* _Provided data_:
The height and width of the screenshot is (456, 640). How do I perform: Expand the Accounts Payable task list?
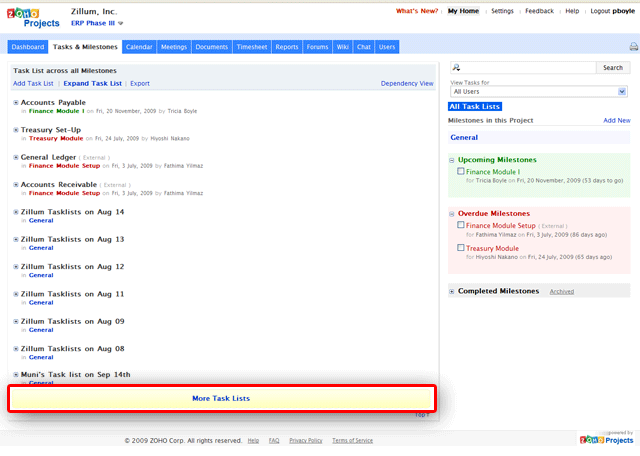16,103
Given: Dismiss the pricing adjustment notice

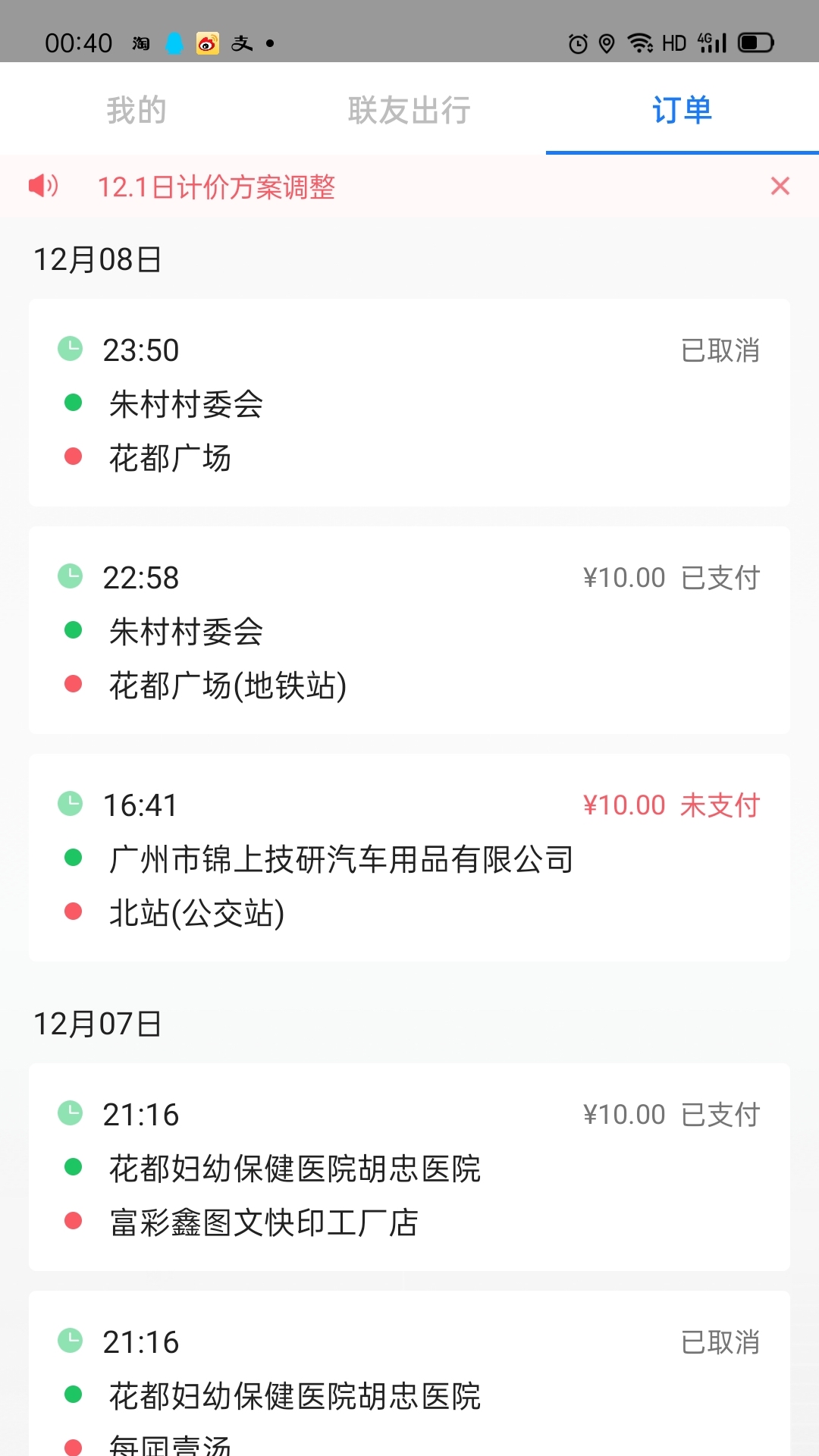Looking at the screenshot, I should 780,186.
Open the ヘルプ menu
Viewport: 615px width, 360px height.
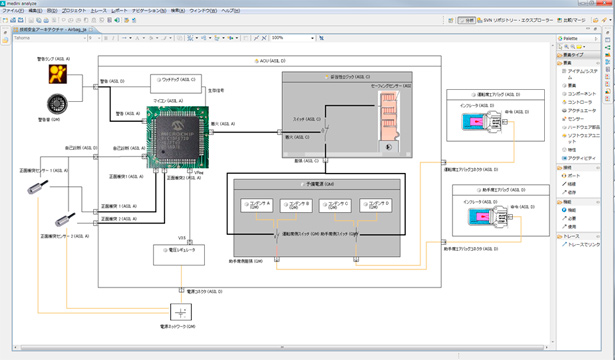tap(231, 11)
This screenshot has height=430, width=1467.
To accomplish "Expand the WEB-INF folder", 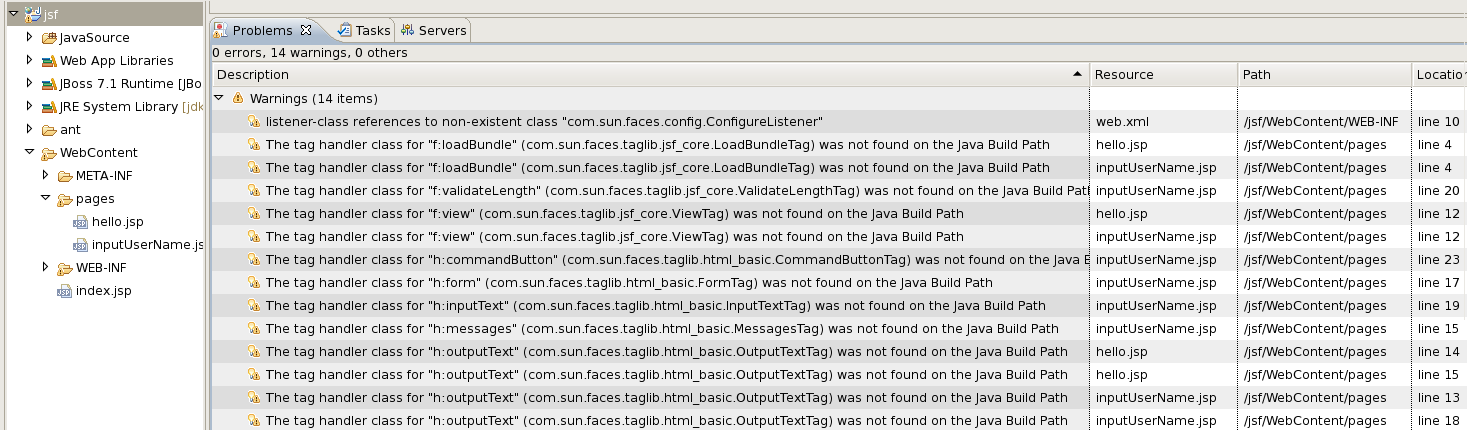I will pyautogui.click(x=45, y=268).
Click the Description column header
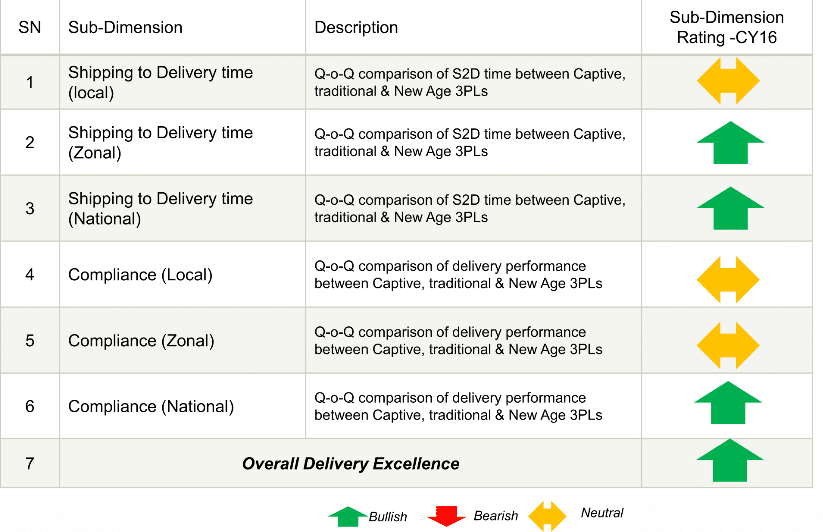 pyautogui.click(x=356, y=27)
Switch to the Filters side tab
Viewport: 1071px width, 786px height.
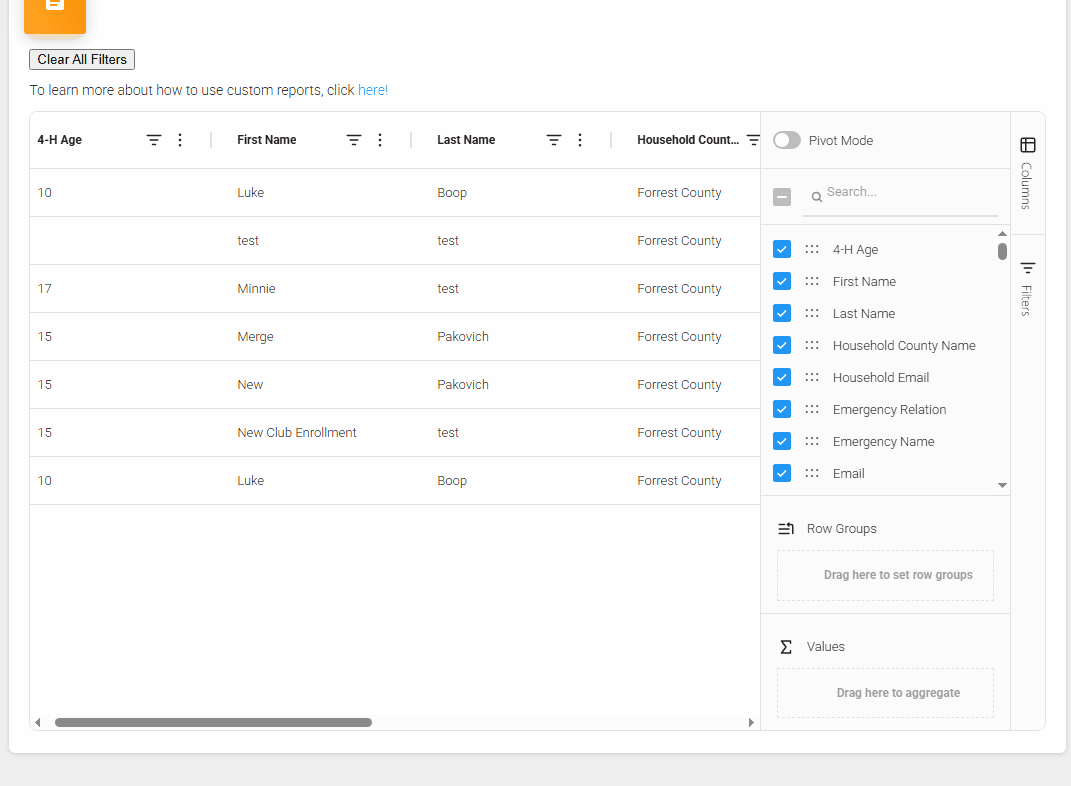(1027, 288)
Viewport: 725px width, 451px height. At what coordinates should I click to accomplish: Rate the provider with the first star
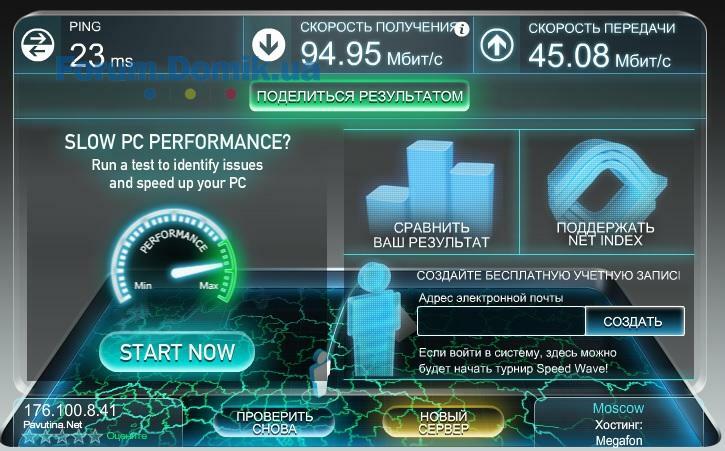[30, 436]
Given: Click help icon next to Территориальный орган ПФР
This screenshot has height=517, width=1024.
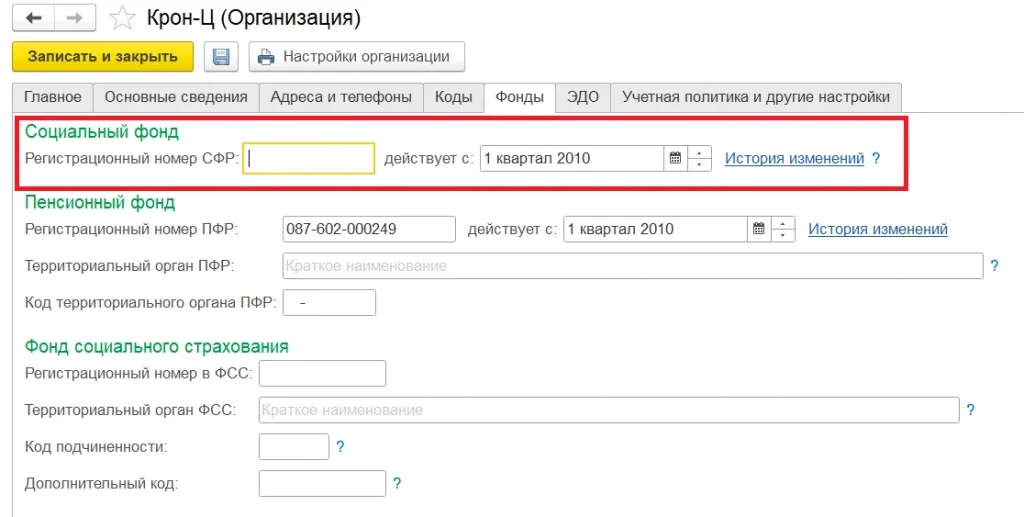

* _Task instructions_: How many lines in the records above contain the word "This"? State that number and nothing more.

* _Response below_: 2